Written March 2013, I was coming to terms with Paul being admitted to hospice. All of life was in the present moment and we took it a day, and sometimes an hour, at a time.
Today I met with the hospice nurse, while she looked over Paul's charts, his stats and took in how he looked. Pulse, temp. all that stuff fine. "He could be like this for a little while", she said, "he's only lost one pound this week, now he's 110. So you don't want to stop your life, put it on hold."
"So", I asked, "how do you know when someone is ready to die?" "You don't know", she said. "For him it could be tomorrow or a month from now. He could aspirate on some food and that could turn into pnemonia. If we see that things are very close we will call you. But don't think you have to be in here every day. Go have your life and be with your son."
I was just talking to a friend tonight, Chuck, who lost his mother a year ago. "I was at a Y Indian Guides meeting and I get the call from the nursing home; 'Your mothers dead'. And I had to tell the guys I gotta go my mother just died and they looked at me and said 'Your mother just died and you were here?'
There's this idea I have, maybe from the movies, maybe from reading obituaries of well known people, that they were constantly surrounded by their family and friends.
Who has the time to do that?
Who has the free pay-check?
Here their are elderly spouses that come and see their partners on a daily basis and they are the ones that do that. Otherwise the families are working and come on weekends.
Their was an older man in the nursing home, he'd had a stroke and his family would show up once a week and pull him into the tv room and they'd play music; guitar's, horns.... I sat in with them a few times and the dad played the bongos a bit, and I sang. That was the Sprague family and they are exceptionally gifted musically and quite beloved in the county. Quite a family and they really fit that ideal I had of going out with the family all around.
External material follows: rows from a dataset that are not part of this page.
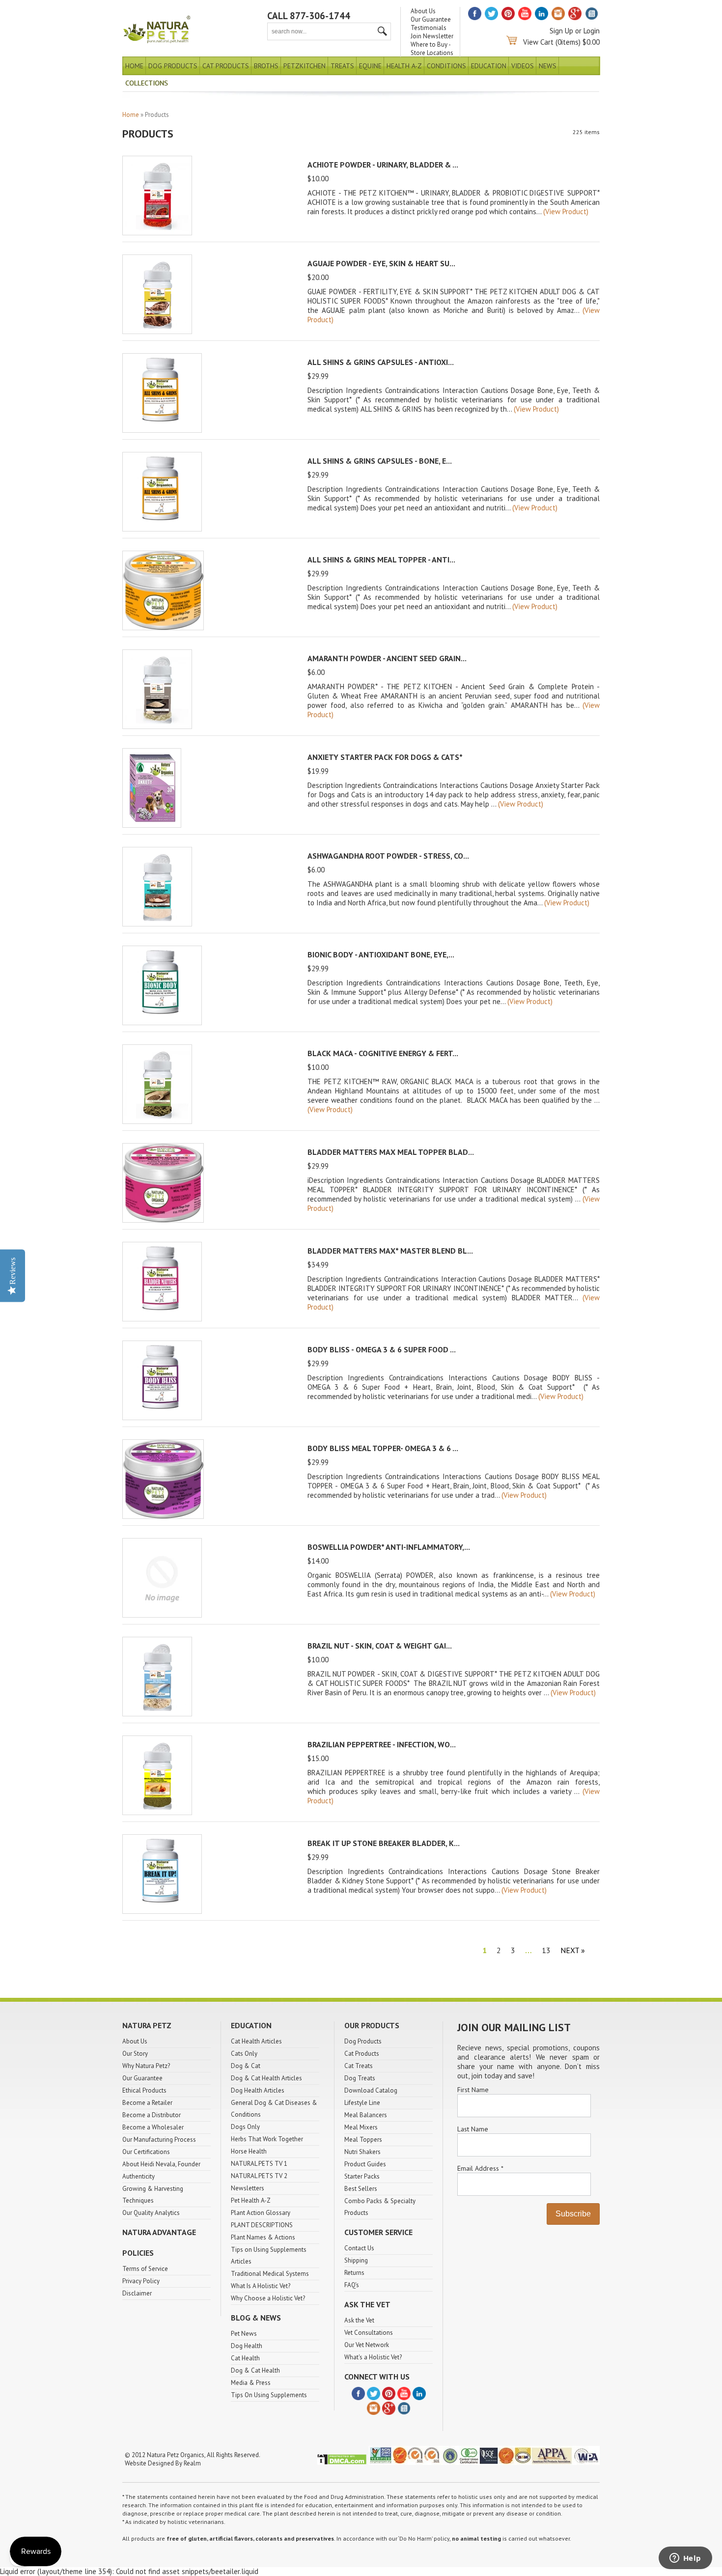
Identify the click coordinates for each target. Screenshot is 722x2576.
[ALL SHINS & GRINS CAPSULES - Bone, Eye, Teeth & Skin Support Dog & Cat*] (162, 528)
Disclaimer (137, 2293)
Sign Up (561, 30)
But a lot of families live far from one another. Paul's family lives in the Bay Area or on the east coast. So when they visit it's a real commitment. This weekend Paul's first wife, Sachiko Kanenobu Williams is coming to visit with her partner and I really look forward to seeing her. She's a singer-songwriter and she and Paul met in Japan right before the release of her debut album in 1969.
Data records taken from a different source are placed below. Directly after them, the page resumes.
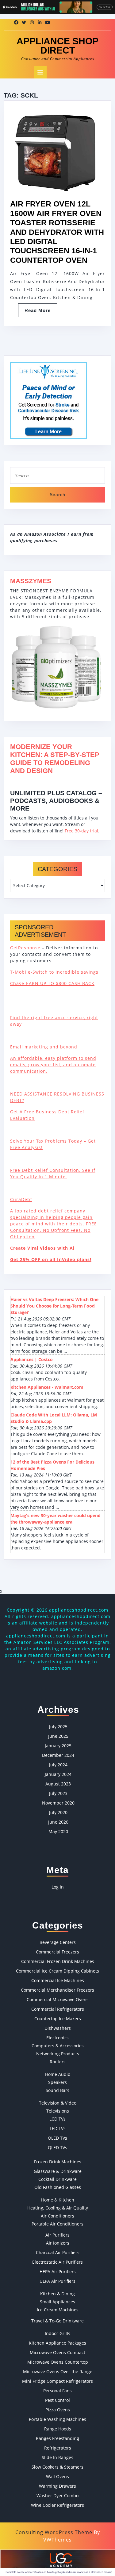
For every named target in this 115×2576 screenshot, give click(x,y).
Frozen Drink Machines (57, 2162)
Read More (41, 312)
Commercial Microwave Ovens (58, 1999)
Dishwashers (57, 2028)
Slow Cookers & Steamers (57, 2467)
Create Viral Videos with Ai (42, 1248)
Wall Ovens (57, 2476)
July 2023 (58, 1793)
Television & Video (57, 2103)
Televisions (57, 2111)
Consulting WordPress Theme (53, 2532)
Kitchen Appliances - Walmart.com (46, 1387)
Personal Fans (57, 2391)
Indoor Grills (57, 2333)
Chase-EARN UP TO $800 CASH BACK (52, 983)
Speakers (57, 2082)
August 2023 (58, 1784)
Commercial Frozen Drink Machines (57, 1961)
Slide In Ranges (57, 2457)
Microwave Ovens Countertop (57, 2362)
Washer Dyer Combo (57, 2495)
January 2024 (58, 1774)
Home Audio (57, 2074)
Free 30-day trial (81, 831)
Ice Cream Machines (58, 2310)
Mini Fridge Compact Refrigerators (57, 2381)
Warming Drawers (57, 2486)
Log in (58, 1887)
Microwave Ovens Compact (57, 2352)
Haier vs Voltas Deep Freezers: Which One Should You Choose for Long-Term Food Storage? (54, 1305)
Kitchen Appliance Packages (57, 2343)
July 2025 (58, 1726)
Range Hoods (57, 2429)
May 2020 (58, 1831)
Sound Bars (57, 2090)
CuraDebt (21, 1199)
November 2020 (58, 1803)
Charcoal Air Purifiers (57, 2252)
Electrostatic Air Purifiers (57, 2262)
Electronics (57, 2038)
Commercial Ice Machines (57, 1980)
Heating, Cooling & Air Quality (57, 2208)
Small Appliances (57, 2302)
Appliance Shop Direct (57, 45)
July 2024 (58, 1765)
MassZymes (30, 580)
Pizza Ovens (57, 2410)
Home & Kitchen (57, 2200)
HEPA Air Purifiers (58, 2271)
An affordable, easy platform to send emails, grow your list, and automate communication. (53, 1064)
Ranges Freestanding (57, 2438)
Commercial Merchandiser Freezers (57, 1990)
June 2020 (58, 1822)
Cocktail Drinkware (57, 2179)
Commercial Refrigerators (57, 2009)
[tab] (40, 72)
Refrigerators (57, 2448)
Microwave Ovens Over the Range (57, 2371)
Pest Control (57, 2400)
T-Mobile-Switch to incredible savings (55, 972)
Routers (58, 2062)
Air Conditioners (57, 2216)
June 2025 (58, 1736)
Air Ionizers (57, 2243)
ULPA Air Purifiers (57, 2281)
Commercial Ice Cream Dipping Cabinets (57, 1971)
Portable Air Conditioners (57, 2224)
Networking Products (57, 2054)
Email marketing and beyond (43, 1047)
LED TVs (58, 2128)
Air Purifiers (57, 2235)
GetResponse (25, 948)
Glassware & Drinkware (58, 2171)
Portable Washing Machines (57, 2419)
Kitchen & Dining (57, 2294)
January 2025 (58, 1746)
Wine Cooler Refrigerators (57, 2505)
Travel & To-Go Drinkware (57, 2321)
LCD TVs (57, 2119)
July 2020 (58, 1812)
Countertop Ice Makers (57, 2018)
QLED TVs (57, 2147)
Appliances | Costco (31, 1359)
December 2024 (58, 1755)
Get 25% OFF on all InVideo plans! (50, 1259)
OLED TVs (57, 2138)
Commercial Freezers (57, 1952)
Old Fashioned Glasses (57, 2187)
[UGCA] (57, 2562)
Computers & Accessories (58, 2046)
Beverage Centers (58, 1942)
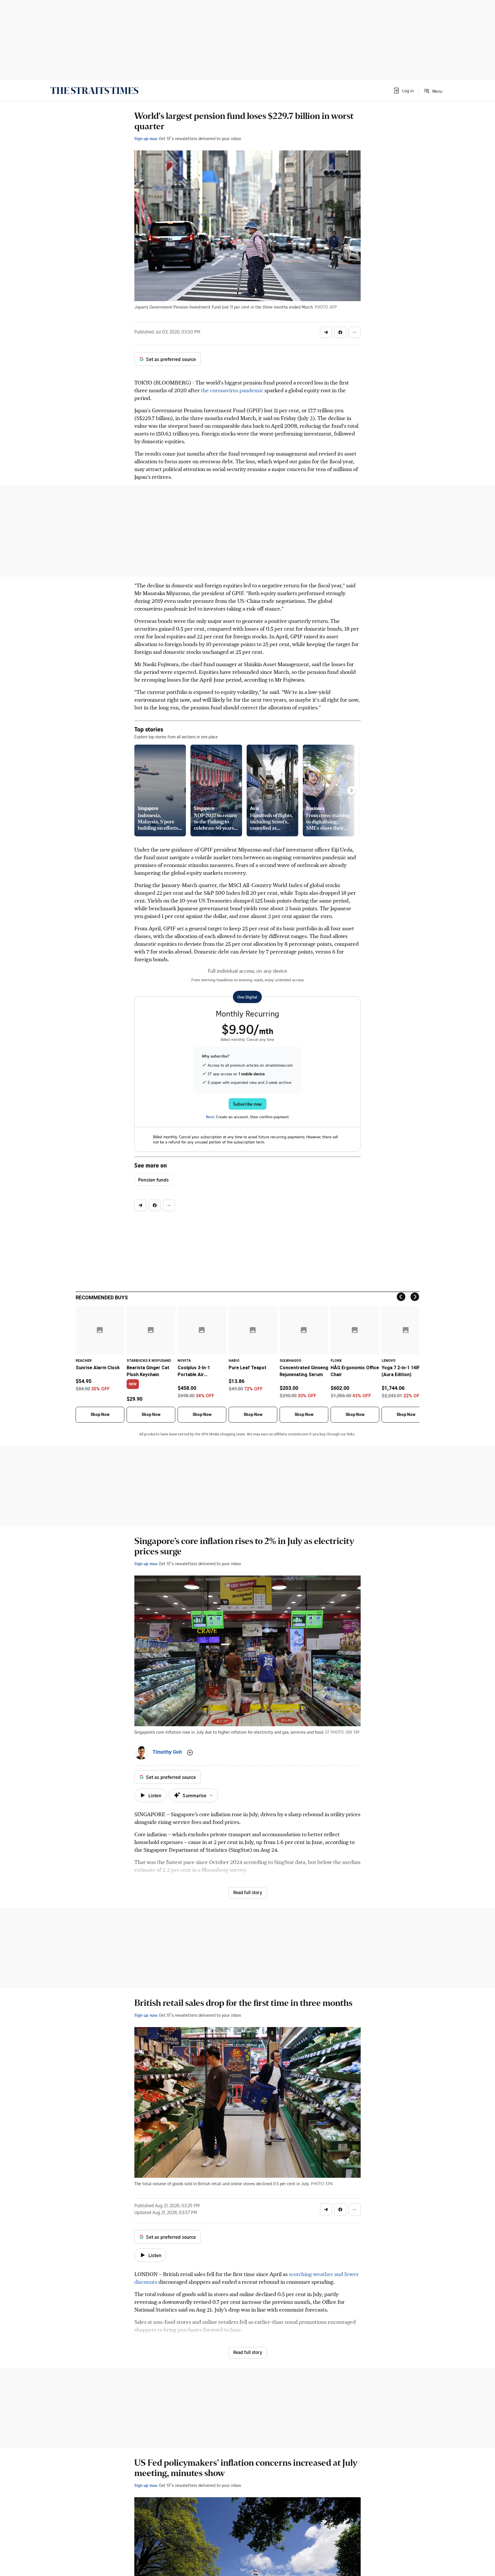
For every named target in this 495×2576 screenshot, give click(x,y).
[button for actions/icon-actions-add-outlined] (189, 1752)
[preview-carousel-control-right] (351, 790)
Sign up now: (146, 138)
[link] (94, 91)
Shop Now (100, 1414)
Mostly what I see here at the nursing home is aging lonely people with no one visiting them. And that is a fact, though a sad one.
Death is like a birth, in that it seems like you'd want someone to be there to witness the experience. But maybe the witnessing is happening on the other side, (as one is escorted into the new experience ones energy will take).
Paul and I saw many a talk with Buddhist monk, Thich Nhat Hahn in which he talked about death. He said the wave is afraid of not being a wave anymore, and doesn't realize that it is part of the water, a part of the whole sea..and that is us.
One of the deathbed stories that has stuck with me over the years is from a book called Paradise Outlaws: Remembering the Beats by John Tytell with photographs by Mellon.
On February 26m 1994, the day of the World Trade Center bombing, Mellon accompanied Allen Ginsberg on the D train to the Bronx Veterans Hospital to visit Carl (Solomon) on his deathbed. Carl was getting oxygen, Allen took copious notes and some photographs, and encouraged Mellon to use her camera as well. At one point he cleaned Carl's glasses with affectionate warmth.
Then, bending over him, Allen asked Carl's forgiveness for having put him in the spotlight and making him a sensational cipher for universal suffering in "Howl."
Mellon reported that Carl was calmly surrealistic in his last hours, claiming that he was still thinking about sex though he was fading.
I don't know how much time Paul has left in him or what he'll be thinking about on his way out, but he has been enjoying some little things this week: the smell of essential oils like lavender, the familiar chords and chorus' of the Beach Boy's Pet Sounds, and a few times being sat up, propped up, so he can look out the window.
He grows increasingly difficult to communicate with, he's moving further away, but these few lovely things are the last tethers to this world we have all agreed to be in together.